Considérant que ces dispositions, d'ailleurs reprises dans le contrat entré en vigueur le 1er juin 2011, autorisaient la société Automobiles Citroën à vérifier la régularité des opérations visées à l'article III jusqu'à l'expiration d'un délai de deux ans depuis la réalisation desdites opérations ; qu'en l'espèce, l'analyse des demandes de travaux et des factures garantie (main d'oeuvre et pièces de rechange) de la société Garage Sylvestre a porté sur les avis de crédit payés au mois d'avril 2011 ;

que c'est donc dans le respect des dispositions précitées que la société Automobiles Citroën a procédé au contrôle de ces dossiers de garantie ; qu'il ressort des documents versés aux débats (expertise amiable, audit, explications de M. Sylvestre recueillies au cours de l'analyse des éléments fournis par la société Garage Sylvestre) que la société intimée a facturé à la société Automobiles Citroën des travaux non exécutés ; que partant, celle-ci était en droit d'obtenir la restitution des sommes indûment perçues et le versement, à titre de dédommagement forfaitaire, d'une somme dont le montant est égal au montant total des facturations indues et surfacturations multiplié par cinquante deux et divisé par le nombre de semaines entières constituant la période auditée (article III du contrat du 27 mai 2003) ; que le jugement sera en conséquence infirmé en ce qu'il a débouté la société Automobiles Citroën de sa demande en payement de la somme de 49 558,44 euros à laquelle sera condamnée la société Garage Sylvestre, augmentée des intérêts au taux légal à compter de la mise en demeure de payer du 4 avril 2012 » ;

Alors que les contrats légalement formés tiennent lieu de loi à ceux qui les ont faits ; qu'en jugeant que les dispositions du contrat de réparateur agréé en date du 28 mai 2003 autorisaient la société AUTOMOBILES CITROEN à réaliser un audit en octobre 2011, lorsque ce contrat était expiré depuis mai 2011, la cour d'appel, qui n'a pas tiré les conséquences légales de ses propres constatations, a violé l'article 1134 du code civil dans sa rédaction applicable à la cause.

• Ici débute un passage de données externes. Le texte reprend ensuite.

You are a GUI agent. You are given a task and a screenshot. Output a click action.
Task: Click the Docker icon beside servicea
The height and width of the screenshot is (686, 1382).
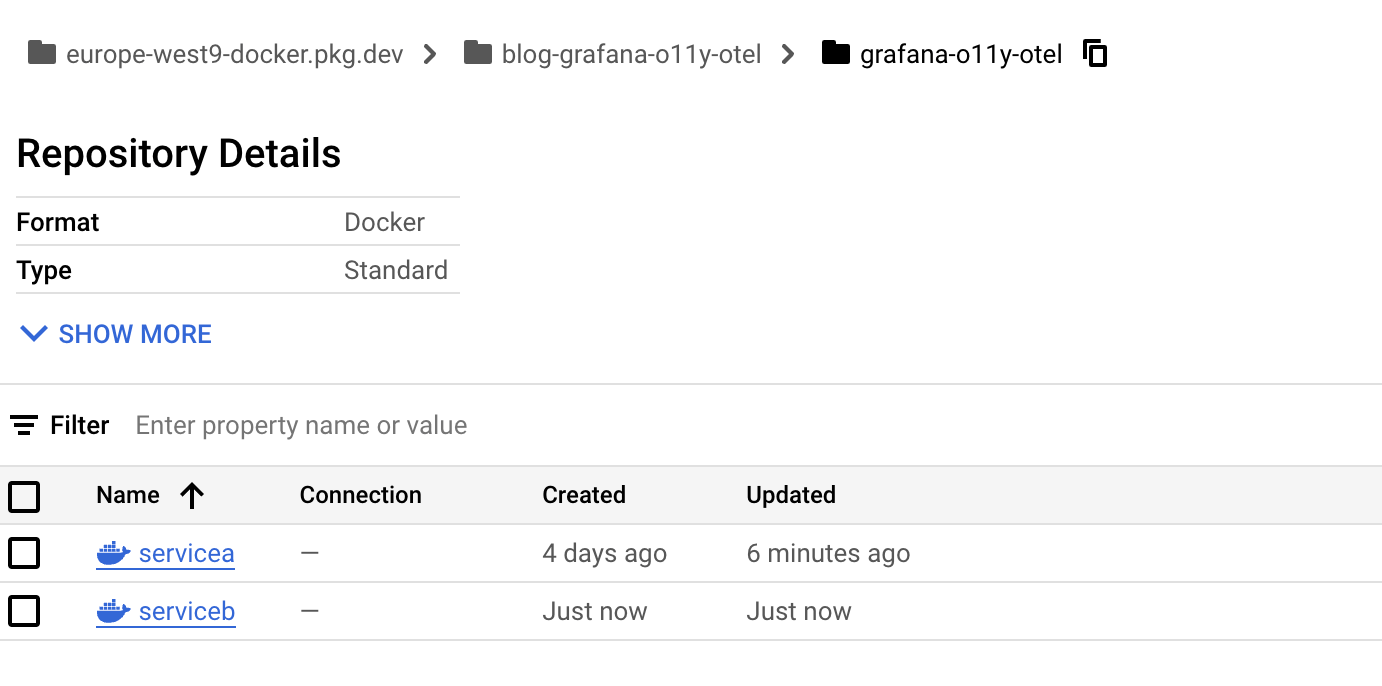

DEUXIEME MOYEN DE CASSATION :

Il est reproché à l'arrêt attaqué d'avoir confirmé le jugement en ce qu'il a débouté la société GARAGE SYLVESTRE de sa demande de dommages-intérêts formée au titre du préjudice né de la réduction du prix de cession de son fonds de commerce ;

Aux motifs propres que « considérant, néanmoins, que la seule sanction que pouvait exiger la société Automobiles Citroën en réparation du préjudice subi du fait des agissements commis par la société Garage Citroën était de nature financière dès lors que ces agissements avaient été perpétrés au cours d'une période antérieure à l'entrée en vigueur du nouveau contrat le 1er juin 2011 et ne pouvaient donc entraîner la résiliation de plein droit de ce contrat en l'absence de clause le prévoyant ; qu'il convient dès lors de rechercher si la résiliation prononcée par l'appelante a causé un préjudice à la société Garage Sylvestre ; que cette société affirme que la résiliation a eu pour effet de diminuer la valeur de son fonds de commerce qu'elle avait mis en vente et qui avait été évalué entre 1 000 000 et 1 100 000 euros par la SCP d'avocats Brigitte Jamin et Philippe Lhuillier et entre 850 000 et 1 050 000 euros par Mme C... U..., expert-comptable, alors que les repreneurs lui avaient proposé, suite à la résiliation du contrat de réparateur agréé, la somme de 700 000 euros ; que toutefois, et ainsi que l'a relevé le tribunal, elle n'explique pas la raison pour laquelle son fonds a été vendu 515 000 euros au lieu des 700 000 euros proposés alors, en outre, que les acquéreurs ont obtenu l'agrément de la société Automobiles Citroën ; que l'intimée ne démontrant pas que la résiliation a été la cause de la réduction du prix de cession de son fonds de commerce, le jugement sera confirmé en ce qu'il l'a déboutée de sa demande de dommages-intérêts formée de ce chef ».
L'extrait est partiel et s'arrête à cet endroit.